Item 1. Legal Proceedings

Acuity Brands is subject to various legal claims arising in the normal course of business. The Company is self-insured up to specified limits for certain types of claims, including product liability, and is fully self-insured for certain other types of claims, including employment practices, environmental, product recall, and patent infringement. Based on information currently available, it is the opinion of management that the ultimate resolution of pending and threatened legal proceedings will not have a material adverse effect on the results of operations, financial position, or cash flows of Acuity Brands. However, in the event of unexpected future developments, it is possible that the ultimate resolution of such matters, if unfavorable, could have a material adverse effect on the results of operations, financial position, or cash flows of Acuity Brands in future periods. Acuity Brands establishes reserves for legal claims when the costs associated with the claims become probable and can be reasonably estimated. The actual costs of resolving legal claims may be substantially higher or lower than the amounts reserved for such claims. However, the Company cannot make a meaningful estimate of actual costs to be incurred that could possibly be higher or lower than the amounts reserved.

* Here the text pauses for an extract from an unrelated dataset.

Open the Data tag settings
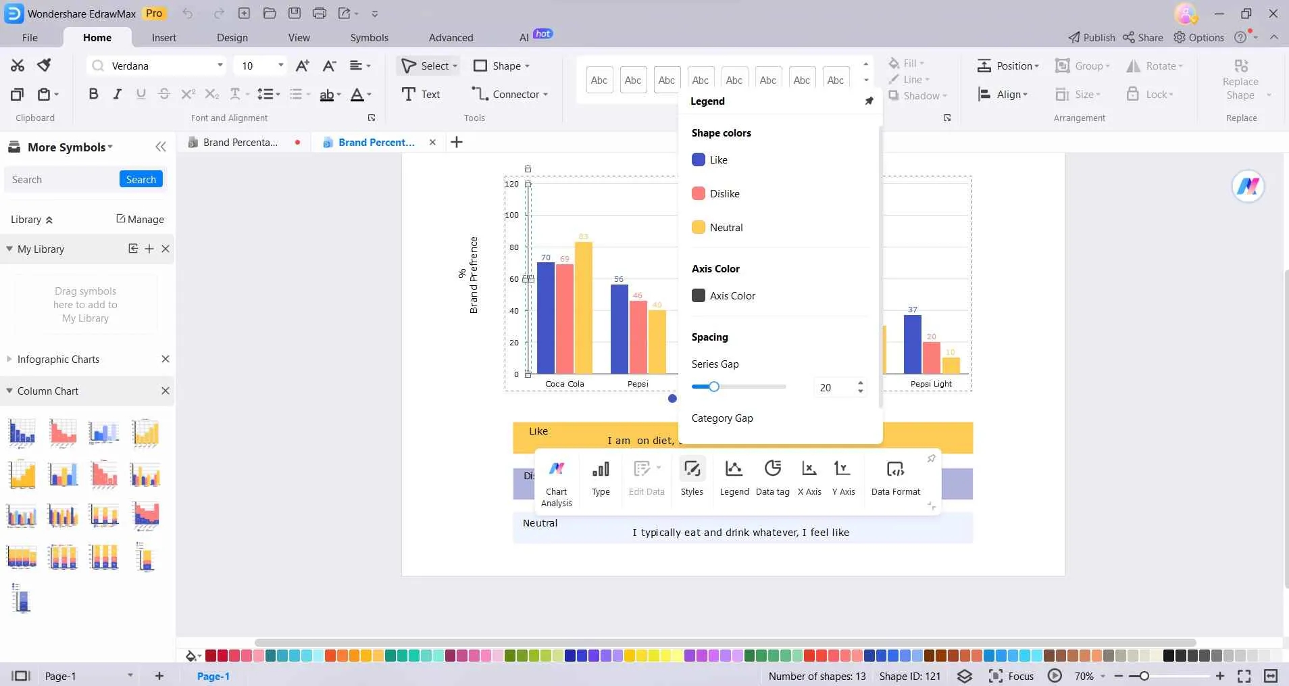The image size is (1289, 686). (772, 477)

Information regarding reportable legal proceedings is contained in Part I, “Item 3. Legal Proceedings” in the Company’s Form 10-K. Information set forth in this report’s Note 8 of Notes to Consolidated Financial Statements describes any legal proceedings that became reportable during the quarter ended February 28, 2009, and updates any descriptions of previously reported legal proceedings in which there have been material developments during such quarter. Discussion of legal proceedings included within Note 8 of Notes to Consolidated Financial Statements is incorporated into this Item 1 by reference.

 

Item 1a. Risk Factors

There have been no material changes in the Company’s risk factors from those disclosed in Part I, “Item 1a. Risk Factors” of Acuity Brands’ Form 10-K.

 

Item 2. Changes in Securities, Use of Proceeds and Issuer Purchases of Equity Securities

Since October 2005, the Company’s Board of Directors has authorized the repurchase of ten million shares of the Company’s outstanding common stock, of which approximately 9.5 million had been repurchased as of February 28, 2009. However, no repurchases were made during the Company’s most recent completed fiscal quarter.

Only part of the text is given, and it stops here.